Une disjonction entre les niveaux d’analyse. Une autre menace qui pèse sur ce type de travail est le risque d’inintelligibilité en raison d’une disjonction quasi totale des niveaux d’analyse. En outre, l’avantage attendu de la communication entre des domaines de connaissances dissociés oblige à sacrifier certaines de ses valeurs pour prendre en compte les « faits » ou les valeurs d’un autre domaine. Cela dépasse les difficultés sémantiques qui peuvent être surmontées assez facilement en accordant une attention particulière au partage des connaissances et au développement d’un vocabulaire commun. Ici, il ne faut pas perdre de vue qu’en dépit de tous les efforts déployés pour « unifier » la compréhension et développer des concepts communs utiles, les disciplines restent dominantes dans l’appréhension des problèmes, dans leur formulation et leur résolution. Dans ce cas, « le caractère multidisciplinaire de l’évaluation isolerait les débats théoriques et empiriques dans les disciplines traditionnelles » (Dubois et Marceau, 2005 : 25).

Des problèmes de faisabilité et de coordination. Enfin, il ne faut pas laisser croire que cette approche est plus facile à mettre en œuvre. Au contraire, si de grands efforts d’organisation ne sont pas déployés, l’évaluation fondée sur l’hybridation disciplinaire posera de nouveaux problèmes en ce qui a trait à la collaboration et à la motivation des participants. Il existe un réel risque de blocage qui pourrait affecter considérablement le processus d’évaluation.

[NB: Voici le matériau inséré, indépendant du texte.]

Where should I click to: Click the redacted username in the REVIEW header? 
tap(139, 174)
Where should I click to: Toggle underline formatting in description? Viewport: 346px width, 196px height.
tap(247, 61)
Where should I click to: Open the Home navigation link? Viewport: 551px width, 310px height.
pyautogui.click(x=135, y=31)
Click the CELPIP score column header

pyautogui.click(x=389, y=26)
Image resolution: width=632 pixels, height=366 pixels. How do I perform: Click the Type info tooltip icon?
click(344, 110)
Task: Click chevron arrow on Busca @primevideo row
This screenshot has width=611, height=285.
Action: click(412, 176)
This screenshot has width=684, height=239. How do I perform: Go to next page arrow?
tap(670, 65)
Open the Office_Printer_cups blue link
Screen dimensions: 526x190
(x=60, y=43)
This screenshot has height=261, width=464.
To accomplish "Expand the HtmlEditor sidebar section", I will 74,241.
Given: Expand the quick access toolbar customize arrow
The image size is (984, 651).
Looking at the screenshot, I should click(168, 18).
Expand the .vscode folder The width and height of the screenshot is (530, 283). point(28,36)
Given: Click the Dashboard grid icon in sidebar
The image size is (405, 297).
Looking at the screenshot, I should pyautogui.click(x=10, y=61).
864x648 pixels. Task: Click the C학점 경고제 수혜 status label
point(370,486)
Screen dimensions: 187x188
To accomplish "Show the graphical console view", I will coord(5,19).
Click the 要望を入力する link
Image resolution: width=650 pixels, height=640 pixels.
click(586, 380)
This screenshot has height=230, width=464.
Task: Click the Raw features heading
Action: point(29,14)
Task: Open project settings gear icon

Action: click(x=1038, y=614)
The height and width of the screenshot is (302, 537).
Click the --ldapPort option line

Chacun sait que le temps est une ressource inestimable dans la conduite de l’évaluation et qu’il serait donc préjudiciable de le gaspiller dans des problèmes de coordination. Il est donc important d’accorder une plus grande attention aux compétences requises pour le travail de groupe afin que les efforts de collaboration puissent porter leurs fruits. Le travail d’équipe et l’intégration par la combinaison de disciplines différentes exigent donc une réflexion préalable sur les modalités de sa mise en œuvre afin que la collaboration soit à la fois viable et rentable (Morgan et al., 2003; Suarez-Balcazar et al., 2006).